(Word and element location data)

########

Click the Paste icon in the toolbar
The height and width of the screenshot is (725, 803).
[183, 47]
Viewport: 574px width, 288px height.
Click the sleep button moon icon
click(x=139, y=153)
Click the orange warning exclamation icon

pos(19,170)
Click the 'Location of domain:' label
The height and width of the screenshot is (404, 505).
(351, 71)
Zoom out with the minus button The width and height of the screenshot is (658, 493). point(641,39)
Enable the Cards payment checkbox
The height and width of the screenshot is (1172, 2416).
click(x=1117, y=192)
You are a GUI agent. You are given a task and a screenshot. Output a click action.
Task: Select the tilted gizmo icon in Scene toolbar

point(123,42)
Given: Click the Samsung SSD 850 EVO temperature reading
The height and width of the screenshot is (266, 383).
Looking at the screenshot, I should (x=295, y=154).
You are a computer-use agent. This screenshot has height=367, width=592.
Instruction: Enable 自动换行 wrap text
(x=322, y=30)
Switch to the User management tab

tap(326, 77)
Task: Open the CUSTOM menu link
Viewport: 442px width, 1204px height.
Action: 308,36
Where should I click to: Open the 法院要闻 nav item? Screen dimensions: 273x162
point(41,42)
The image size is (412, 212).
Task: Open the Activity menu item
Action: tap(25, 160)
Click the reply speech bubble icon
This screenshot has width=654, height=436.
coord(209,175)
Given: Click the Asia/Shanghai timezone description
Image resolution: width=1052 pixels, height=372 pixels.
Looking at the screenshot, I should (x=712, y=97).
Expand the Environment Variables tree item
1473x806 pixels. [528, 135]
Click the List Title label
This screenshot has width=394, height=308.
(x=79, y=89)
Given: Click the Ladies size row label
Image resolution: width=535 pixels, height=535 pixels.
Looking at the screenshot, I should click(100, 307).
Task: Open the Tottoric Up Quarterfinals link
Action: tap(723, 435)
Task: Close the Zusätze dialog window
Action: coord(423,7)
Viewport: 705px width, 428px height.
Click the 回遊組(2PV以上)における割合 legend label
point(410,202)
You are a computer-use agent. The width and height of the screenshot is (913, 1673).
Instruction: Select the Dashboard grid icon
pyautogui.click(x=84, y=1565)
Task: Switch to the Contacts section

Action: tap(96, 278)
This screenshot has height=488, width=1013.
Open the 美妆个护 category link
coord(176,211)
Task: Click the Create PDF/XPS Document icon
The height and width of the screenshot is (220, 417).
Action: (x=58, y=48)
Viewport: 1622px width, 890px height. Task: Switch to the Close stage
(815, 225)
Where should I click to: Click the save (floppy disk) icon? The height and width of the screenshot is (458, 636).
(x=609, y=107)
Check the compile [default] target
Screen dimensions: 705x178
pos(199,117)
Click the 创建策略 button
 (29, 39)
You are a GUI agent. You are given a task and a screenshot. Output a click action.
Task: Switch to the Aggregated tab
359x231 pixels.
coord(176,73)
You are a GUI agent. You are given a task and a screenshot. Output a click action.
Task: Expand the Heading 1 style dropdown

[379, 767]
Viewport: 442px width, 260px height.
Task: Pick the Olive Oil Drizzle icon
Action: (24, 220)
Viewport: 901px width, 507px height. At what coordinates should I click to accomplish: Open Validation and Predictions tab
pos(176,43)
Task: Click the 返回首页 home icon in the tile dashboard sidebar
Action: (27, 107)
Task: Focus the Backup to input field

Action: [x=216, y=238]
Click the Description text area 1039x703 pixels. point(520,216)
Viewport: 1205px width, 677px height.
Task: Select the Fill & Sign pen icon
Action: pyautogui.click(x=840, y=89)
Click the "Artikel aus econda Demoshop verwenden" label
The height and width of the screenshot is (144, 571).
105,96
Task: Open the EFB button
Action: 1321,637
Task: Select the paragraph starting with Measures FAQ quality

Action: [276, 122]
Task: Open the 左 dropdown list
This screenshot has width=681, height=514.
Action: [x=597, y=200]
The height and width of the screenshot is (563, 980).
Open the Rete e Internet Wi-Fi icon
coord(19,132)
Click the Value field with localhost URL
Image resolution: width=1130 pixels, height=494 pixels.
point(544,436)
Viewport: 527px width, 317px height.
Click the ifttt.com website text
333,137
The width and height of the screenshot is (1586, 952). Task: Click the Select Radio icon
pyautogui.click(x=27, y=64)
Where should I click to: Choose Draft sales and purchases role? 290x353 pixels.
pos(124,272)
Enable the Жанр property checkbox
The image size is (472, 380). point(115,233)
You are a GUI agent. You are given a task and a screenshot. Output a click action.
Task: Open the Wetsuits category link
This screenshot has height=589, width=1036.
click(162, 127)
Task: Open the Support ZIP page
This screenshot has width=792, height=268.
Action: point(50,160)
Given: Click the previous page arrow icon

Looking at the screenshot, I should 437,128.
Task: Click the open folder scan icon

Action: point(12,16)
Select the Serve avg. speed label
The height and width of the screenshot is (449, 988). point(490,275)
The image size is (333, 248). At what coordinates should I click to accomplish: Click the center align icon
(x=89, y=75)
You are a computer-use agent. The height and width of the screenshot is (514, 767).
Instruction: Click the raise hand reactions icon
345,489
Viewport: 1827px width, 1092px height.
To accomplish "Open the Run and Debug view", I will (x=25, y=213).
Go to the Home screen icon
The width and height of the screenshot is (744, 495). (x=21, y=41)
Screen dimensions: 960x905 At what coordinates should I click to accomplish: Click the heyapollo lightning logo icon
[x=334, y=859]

########

> [Aim]:
Copy all of the data above line for line, without changing anything.

> [Response to this exercise]:
Click the Paste icon in the toolbar
The height and width of the screenshot is (725, 803).
[183, 47]
Viewport: 574px width, 288px height.
Click the sleep button moon icon
click(x=139, y=153)
Click the orange warning exclamation icon

pos(19,170)
Click the 'Location of domain:' label
The height and width of the screenshot is (404, 505).
(351, 71)
Zoom out with the minus button The width and height of the screenshot is (658, 493). point(641,39)
Enable the Cards payment checkbox
The height and width of the screenshot is (1172, 2416).
click(x=1117, y=192)
You are a GUI agent. You are given a task and a screenshot. Output a click action.
Task: Select the tilted gizmo icon in Scene toolbar

point(123,42)
Given: Click the Samsung SSD 850 EVO temperature reading
The height and width of the screenshot is (266, 383).
Looking at the screenshot, I should (x=295, y=154).
You are a computer-use agent. This screenshot has height=367, width=592.
Instruction: Enable 自动换行 wrap text
(x=322, y=30)
Switch to the User management tab

tap(326, 77)
Task: Open the CUSTOM menu link
Viewport: 442px width, 1204px height.
Action: 308,36
Where should I click to: Open the 法院要闻 nav item? Screen dimensions: 273x162
point(41,42)
The image size is (412, 212).
Task: Open the Activity menu item
Action: tap(25, 160)
Click the reply speech bubble icon
This screenshot has width=654, height=436.
coord(209,175)
Given: Click the Asia/Shanghai timezone description
Image resolution: width=1052 pixels, height=372 pixels.
Looking at the screenshot, I should (x=712, y=97).
Expand the Environment Variables tree item
1473x806 pixels. [528, 135]
Click the List Title label
This screenshot has width=394, height=308.
(x=79, y=89)
Given: Click the Ladies size row label
Image resolution: width=535 pixels, height=535 pixels.
Looking at the screenshot, I should click(100, 307).
Task: Open the Tottoric Up Quarterfinals link
Action: tap(723, 435)
Task: Close the Zusätze dialog window
Action: coord(423,7)
Viewport: 705px width, 428px height.
Click the 回遊組(2PV以上)における割合 legend label
point(410,202)
You are a computer-use agent. The width and height of the screenshot is (913, 1673).
Instruction: Select the Dashboard grid icon
pyautogui.click(x=84, y=1565)
Task: Switch to the Contacts section

Action: tap(96, 278)
This screenshot has height=488, width=1013.
Open the 美妆个护 category link
coord(176,211)
Task: Click the Create PDF/XPS Document icon
The height and width of the screenshot is (220, 417).
Action: (x=58, y=48)
Viewport: 1622px width, 890px height. Task: Switch to the Close stage
(815, 225)
Where should I click to: Click the save (floppy disk) icon? The height and width of the screenshot is (458, 636).
(x=609, y=107)
Check the compile [default] target
Screen dimensions: 705x178
pos(199,117)
Click the 创建策略 button
 (29, 39)
You are a GUI agent. You are given a task and a screenshot. Output a click action.
Task: Switch to the Aggregated tab
359x231 pixels.
coord(176,73)
You are a GUI agent. You are given a task and a screenshot. Output a click action.
Task: Expand the Heading 1 style dropdown

[379, 767]
Viewport: 442px width, 260px height.
Task: Pick the Olive Oil Drizzle icon
Action: (24, 220)
Viewport: 901px width, 507px height. At what coordinates should I click to accomplish: Open Validation and Predictions tab
pos(176,43)
Task: Click the 返回首页 home icon in the tile dashboard sidebar
Action: (27, 107)
Task: Focus the Backup to input field

Action: [x=216, y=238]
Click the Description text area 1039x703 pixels. point(520,216)
Viewport: 1205px width, 677px height.
Task: Select the Fill & Sign pen icon
Action: pyautogui.click(x=840, y=89)
Click the "Artikel aus econda Demoshop verwenden" label
The height and width of the screenshot is (144, 571).
105,96
Task: Open the EFB button
Action: 1321,637
Task: Select the paragraph starting with Measures FAQ quality

Action: [276, 122]
Task: Open the 左 dropdown list
This screenshot has width=681, height=514.
Action: [x=597, y=200]
The height and width of the screenshot is (563, 980).
Open the Rete e Internet Wi-Fi icon
coord(19,132)
Click the Value field with localhost URL
Image resolution: width=1130 pixels, height=494 pixels.
point(544,436)
Viewport: 527px width, 317px height.
Click the ifttt.com website text
333,137
The width and height of the screenshot is (1586, 952). Task: Click the Select Radio icon
pyautogui.click(x=27, y=64)
Where should I click to: Choose Draft sales and purchases role? 290x353 pixels.
pos(124,272)
Enable the Жанр property checkbox
The image size is (472, 380). point(115,233)
You are a GUI agent. You are given a task and a screenshot. Output a click action.
Task: Open the Wetsuits category link
This screenshot has height=589, width=1036.
click(162, 127)
Task: Open the Support ZIP page
This screenshot has width=792, height=268.
Action: point(50,160)
Given: Click the previous page arrow icon

Looking at the screenshot, I should 437,128.
Task: Click the open folder scan icon

Action: point(12,16)
Select the Serve avg. speed label
The height and width of the screenshot is (449, 988). point(490,275)
The image size is (333, 248). At what coordinates should I click to accomplish: Click the center align icon
(x=89, y=75)
You are a computer-use agent. The height and width of the screenshot is (514, 767).
Instruction: Click the raise hand reactions icon
345,489
Viewport: 1827px width, 1092px height.
To accomplish "Open the Run and Debug view", I will (x=25, y=213).
Go to the Home screen icon
The width and height of the screenshot is (744, 495). (x=21, y=41)
Screen dimensions: 960x905 At what coordinates should I click to accomplish: Click the heyapollo lightning logo icon
[x=334, y=859]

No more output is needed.